This repo requires Tensorflow 2.0 or higher which requires CUDA 10.0 or higher.
An easy way to get started is with Google Cloud Platform. Launch a VM with the 'Deep Learning VM' Debian 9 instance template by Google with CUDA 11.0 and Tensorflow 2.3. It comes with python 3.7.8 and a bunch of standard packages installed. Then, install the rest of the required packages with:
pip install --user -r requirements.txt
A dataset of processed and compressed slippi replays is available at https://drive.google.com/u/0/uc?id=1O6Njx85-2Te7VAZP6zP51EHa1oIFmS1B. It is a tarball of zipped pickled slp files. Use
gdown 'https://drive.google.com/u/0/uc?id=1O6Njx85-2Te7VAZP6zP51EHa1oIFmS1B' -O data/
tar -xf data/AllCompressed.tar
to expand it. The folder data/AllCompressed/
will now contain many zipped pickled and formatted slippi replay files. Another useful dataset is https://drive.google.com/uc?id=1ZIfDgkdQdu-ldCx_34e-VxYJwQCpV-i3 which only contains fox dittos.

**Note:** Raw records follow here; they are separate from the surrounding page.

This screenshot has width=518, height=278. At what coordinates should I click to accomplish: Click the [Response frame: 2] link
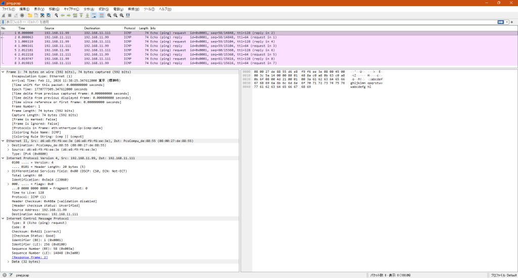tap(30, 257)
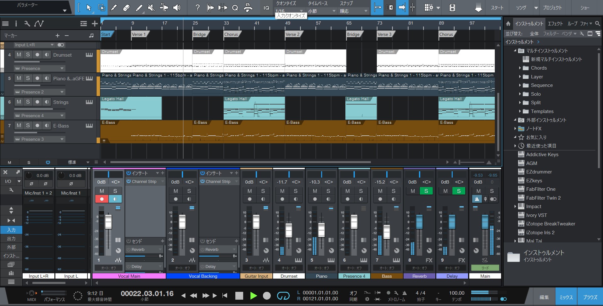Pick the Mute tool in the toolbar
The width and height of the screenshot is (603, 306).
click(x=151, y=8)
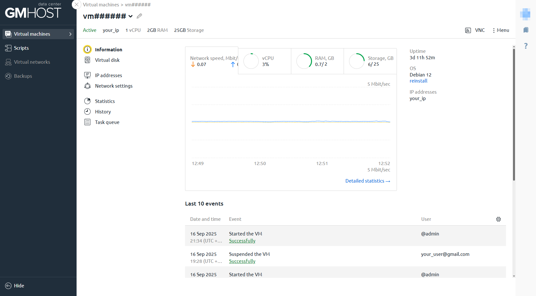This screenshot has height=296, width=536.
Task: Open the VNC console
Action: [475, 30]
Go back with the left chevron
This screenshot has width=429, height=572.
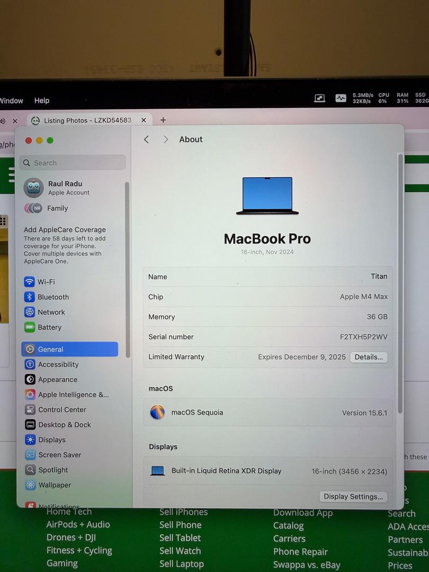[147, 139]
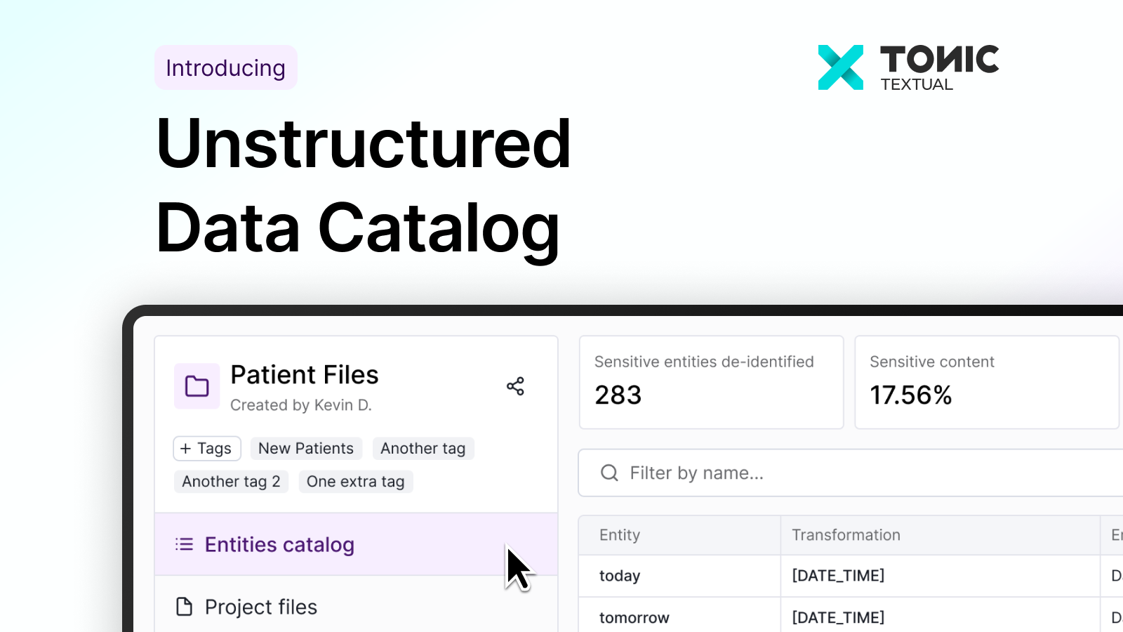Click the Another tag 2 chip
Screen dimensions: 1123x632
pyautogui.click(x=231, y=482)
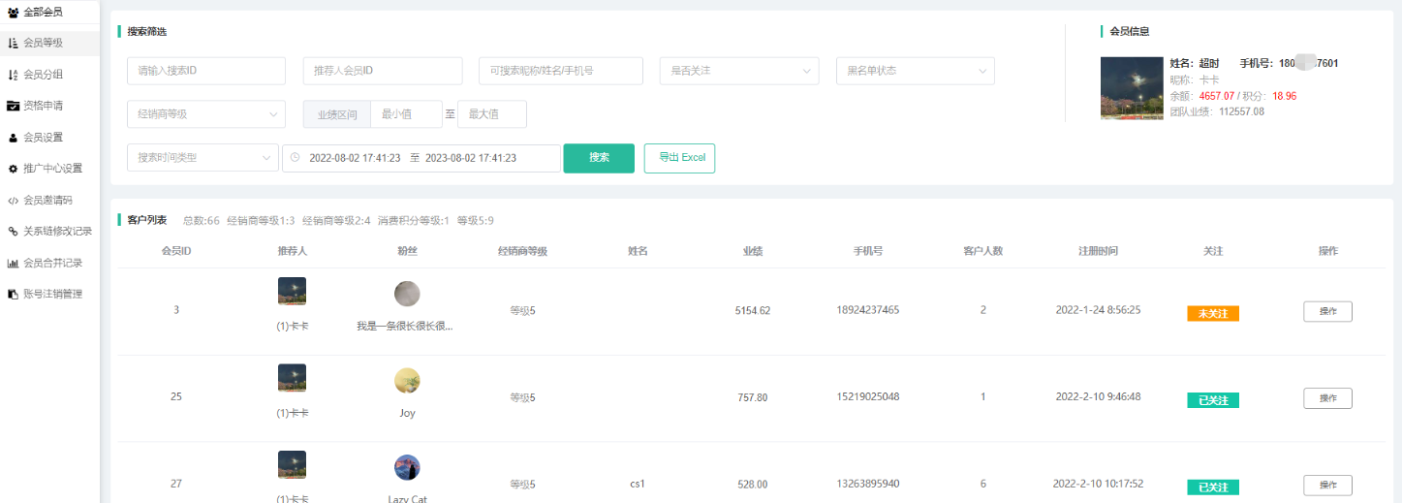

We use Sacred and MongoDB for logging experiments. While Sacred is installed through requirements.txt, MongoDB needs to be installed separately. Instructions for installing MongoDB on Debian 9 are available here: https://docs.mongodb.com/manual/tutorial/install-mongodb-on-debian/. These commands worked for us:
wget -qO - https://www.mongodb.org/static/pgp/server-4.4.asc | sudo apt-key add -
echo "deb http://repo.mongodb.org/apt/debian stretch/mongodb-org/4.4 main" | sudo tee /etc/apt/sources.list.d/mongodb-org-4.4.list
sudo apt-get update
sudo apt-get install -y mongodb-org
sudo systemctl start mongod
To ensure that MongoDB can start at instance startup, run:
sudo systemctl enable mongod.service
To try training a simple model, run
python scripts/train.py
To view the results, you can use omniboard, although several other options are available.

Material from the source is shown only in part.